■ Passage to read:
+ + + +

Pic Adrian left Romania during the difficult years following the war. His family had settled in Bucharest in 1915, a country from which they had to flee due to anti-Semitic persecution, fascism and communism later on. Pic Adrian worked as a lawyer and participated in Romanian cultural life. He had published two poetry collections, the first at the age of 17. In Tel Aviv, he met his future wife, Alice Rubinstein, who shared the same brilliant artistic intelligence as her sister, the architect Marguerite Brender Rubinstein. The couple lived for a while in Paris, but while awaiting paperwork for a potential emigration to Canada, following the advice of the great cellist Pau Casals, whom Pic Adrian had met during his analytical studies on music, they moved to Catalonia, to Barcelona, where they settled permanently. He later developed abstract painting, a poetic literary work in French, as well as essays and writings on art theory, in which he outlines his thoughts situating his pictorial activity within what he calls Essentialism and Main Art, concepts in which he frames his work.

Like the ancient Pythagorean philosophers, who saw the Cosmos as a musical organisation defining the universe and making it intrinsically beautiful and harmonious, Adrian starts from the principle of a coherent and necessary solidarity between order, the universe, and music. He published several texts on the subject, including the fascinating L’Univers sonore (Paris, ed. Richard Masse, 1955). He also collaborated with musicians such as the Catalan Josep Mestres Quadreny, who composed Variacions essencials, a work inspired by his painting. Pic Adrian shows a very direct connection to the first masters of abstraction. It is from Kandinsky that he draws his hypnotic, expressive and musical vocation. From Piet Mondrian, he follows the essential value of the white and perpendicular arrangement, also perceptible in Adrian, but without an explicit linear framework.

+ + + +

■ To be done:
1) Answer these from the passage about Pic Adrian:
(a) In what year did his family settle in Bucharest?
(b) Who advised the couple to move to Catalonia?
(c) What was the name of the work Josep Mestres Quadreny composed?
2) Repeat word for word the part of the passage about Pic Adrian that runs from "Like the ancient" to "explicit linear framework.".
3) Name every city mentioned in the passage about Pic Adrian.

■ Data provided:

+ + + +

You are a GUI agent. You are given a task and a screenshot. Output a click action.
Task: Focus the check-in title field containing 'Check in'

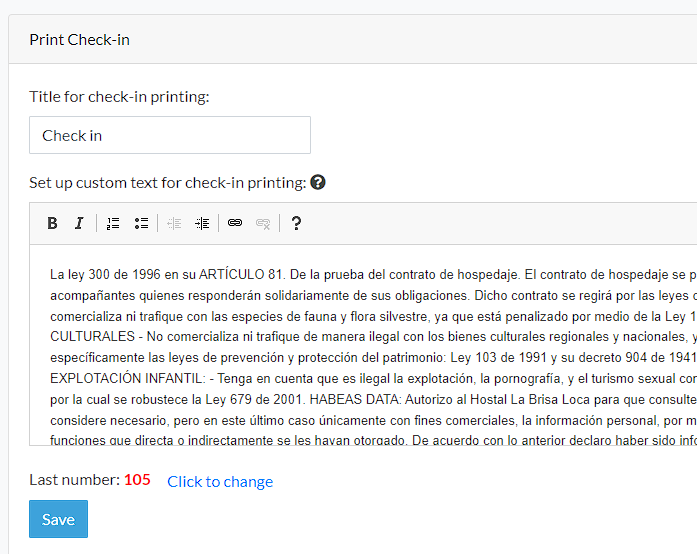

+ + + +

■ Answers by task:
1)
(a) 1915
(b) The cellist Pau Casals
(c) Variacions essencials

2)
Like the ancient Pythagorean philosophers, who saw the Cosmos as a musical organisation defining the universe and making it intrinsically beautiful and harmonious, Adrian starts from the principle of a coherent and necessary solidarity between order, the universe, and music. He published several texts on the subject, including the fascinating L’Univers sonore (Paris, ed. Richard Masse, 1955). He also collaborated with musicians such as the Catalan Josep Mestres Quadreny, who composed Variacions essencials, a work inspired by his painting. Pic Adrian shows a very direct connection to the first masters of abstraction. It is from Kandinsky that he draws his hypnotic, expressive and musical vocation. From Piet Mondrian, he follows the essential value of the white and perpendicular arrangement, also perceptible in Adrian, but without an explicit linear framework.

3) Bucharest, Tel Aviv, Paris, Barcelona